Exercise = Print the listing below verbatim, from its first line up to and including the line containing "click(685, 21)".

Supplied material =
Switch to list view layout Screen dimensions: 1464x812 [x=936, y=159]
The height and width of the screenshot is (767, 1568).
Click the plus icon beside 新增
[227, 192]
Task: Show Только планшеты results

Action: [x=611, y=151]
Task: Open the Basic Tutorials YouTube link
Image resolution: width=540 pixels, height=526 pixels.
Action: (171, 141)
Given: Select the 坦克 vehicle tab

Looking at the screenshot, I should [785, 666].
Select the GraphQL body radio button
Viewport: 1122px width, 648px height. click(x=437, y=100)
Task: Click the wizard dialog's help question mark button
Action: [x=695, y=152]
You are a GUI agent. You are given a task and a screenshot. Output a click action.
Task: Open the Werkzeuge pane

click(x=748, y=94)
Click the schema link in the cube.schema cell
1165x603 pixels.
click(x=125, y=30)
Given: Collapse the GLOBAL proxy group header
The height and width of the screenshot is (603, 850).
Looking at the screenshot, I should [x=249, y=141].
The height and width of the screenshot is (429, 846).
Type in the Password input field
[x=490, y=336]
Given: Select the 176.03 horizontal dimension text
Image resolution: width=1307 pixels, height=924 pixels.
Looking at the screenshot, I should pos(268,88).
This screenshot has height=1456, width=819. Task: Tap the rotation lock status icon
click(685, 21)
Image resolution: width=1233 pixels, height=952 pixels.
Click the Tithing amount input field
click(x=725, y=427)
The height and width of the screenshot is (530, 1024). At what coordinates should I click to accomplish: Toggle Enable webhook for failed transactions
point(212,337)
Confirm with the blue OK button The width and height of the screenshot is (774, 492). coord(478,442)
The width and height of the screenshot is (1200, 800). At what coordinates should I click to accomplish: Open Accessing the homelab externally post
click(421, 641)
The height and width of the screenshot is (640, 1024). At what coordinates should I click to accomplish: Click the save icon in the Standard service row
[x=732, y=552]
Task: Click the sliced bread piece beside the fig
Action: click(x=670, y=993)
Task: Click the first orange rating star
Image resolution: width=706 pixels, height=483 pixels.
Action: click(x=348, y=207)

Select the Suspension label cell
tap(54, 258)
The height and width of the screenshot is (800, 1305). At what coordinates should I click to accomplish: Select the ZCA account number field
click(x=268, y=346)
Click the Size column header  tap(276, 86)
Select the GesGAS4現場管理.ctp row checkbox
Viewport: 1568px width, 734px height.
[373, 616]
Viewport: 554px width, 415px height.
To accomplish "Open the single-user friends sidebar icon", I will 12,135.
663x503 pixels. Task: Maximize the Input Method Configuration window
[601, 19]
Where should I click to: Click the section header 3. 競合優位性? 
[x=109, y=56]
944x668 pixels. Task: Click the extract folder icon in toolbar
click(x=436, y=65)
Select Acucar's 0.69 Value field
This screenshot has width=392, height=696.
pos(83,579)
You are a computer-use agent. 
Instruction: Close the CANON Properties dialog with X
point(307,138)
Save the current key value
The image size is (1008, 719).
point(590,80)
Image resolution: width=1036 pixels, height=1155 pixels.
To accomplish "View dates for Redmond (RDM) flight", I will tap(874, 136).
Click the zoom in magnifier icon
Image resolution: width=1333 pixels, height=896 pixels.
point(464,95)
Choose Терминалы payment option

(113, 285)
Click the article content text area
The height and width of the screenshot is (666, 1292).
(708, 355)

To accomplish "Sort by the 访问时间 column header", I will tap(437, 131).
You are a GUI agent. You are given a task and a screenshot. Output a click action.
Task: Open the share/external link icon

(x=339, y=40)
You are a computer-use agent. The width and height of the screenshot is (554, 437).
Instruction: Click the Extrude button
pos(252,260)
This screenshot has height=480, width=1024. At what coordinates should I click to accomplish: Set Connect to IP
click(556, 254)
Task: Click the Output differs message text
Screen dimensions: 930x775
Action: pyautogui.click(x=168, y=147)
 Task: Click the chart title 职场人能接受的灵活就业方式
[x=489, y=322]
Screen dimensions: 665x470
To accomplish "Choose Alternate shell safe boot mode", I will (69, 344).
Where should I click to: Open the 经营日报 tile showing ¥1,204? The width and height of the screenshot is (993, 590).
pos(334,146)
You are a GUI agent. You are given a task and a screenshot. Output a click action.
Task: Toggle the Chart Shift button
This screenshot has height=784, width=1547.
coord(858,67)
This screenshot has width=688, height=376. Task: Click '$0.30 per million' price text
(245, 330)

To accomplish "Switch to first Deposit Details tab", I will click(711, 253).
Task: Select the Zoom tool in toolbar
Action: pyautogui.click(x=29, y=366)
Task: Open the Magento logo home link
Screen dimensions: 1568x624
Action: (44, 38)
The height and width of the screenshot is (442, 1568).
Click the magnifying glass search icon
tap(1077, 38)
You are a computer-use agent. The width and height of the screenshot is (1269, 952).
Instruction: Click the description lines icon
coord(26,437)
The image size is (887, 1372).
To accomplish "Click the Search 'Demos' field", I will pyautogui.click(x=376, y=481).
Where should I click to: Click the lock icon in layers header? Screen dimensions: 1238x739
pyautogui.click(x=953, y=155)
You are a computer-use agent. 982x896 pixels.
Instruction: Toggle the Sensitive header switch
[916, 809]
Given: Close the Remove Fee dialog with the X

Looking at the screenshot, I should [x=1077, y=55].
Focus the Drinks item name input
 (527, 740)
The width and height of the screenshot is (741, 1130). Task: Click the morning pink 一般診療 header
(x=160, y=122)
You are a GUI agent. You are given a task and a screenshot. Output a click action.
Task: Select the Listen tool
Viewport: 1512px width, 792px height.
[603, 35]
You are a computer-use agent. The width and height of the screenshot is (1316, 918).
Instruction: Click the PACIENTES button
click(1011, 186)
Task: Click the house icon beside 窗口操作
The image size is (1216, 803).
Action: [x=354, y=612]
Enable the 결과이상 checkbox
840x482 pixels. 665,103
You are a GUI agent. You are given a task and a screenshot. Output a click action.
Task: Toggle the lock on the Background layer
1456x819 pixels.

In response =
Switch to list view layout Screen dimensions: 1464x812 [x=936, y=159]
The height and width of the screenshot is (767, 1568).
Click the plus icon beside 新增
[227, 192]
Task: Show Только планшеты results

Action: [x=611, y=151]
Task: Open the Basic Tutorials YouTube link
Image resolution: width=540 pixels, height=526 pixels.
Action: (171, 141)
Given: Select the 坦克 vehicle tab

Looking at the screenshot, I should [785, 666].
Select the GraphQL body radio button
Viewport: 1122px width, 648px height. click(x=437, y=100)
Task: Click the wizard dialog's help question mark button
Action: [x=695, y=152]
You are a GUI agent. You are given a task and a screenshot. Output a click action.
Task: Open the Werkzeuge pane

click(x=748, y=94)
Click the schema link in the cube.schema cell
1165x603 pixels.
click(x=125, y=30)
Given: Collapse the GLOBAL proxy group header
The height and width of the screenshot is (603, 850).
Looking at the screenshot, I should [x=249, y=141].
The height and width of the screenshot is (429, 846).
Type in the Password input field
[x=490, y=336]
Given: Select the 176.03 horizontal dimension text
Image resolution: width=1307 pixels, height=924 pixels.
Looking at the screenshot, I should pos(268,88).
This screenshot has height=1456, width=819. Task: Tap the rotation lock status icon
click(685, 21)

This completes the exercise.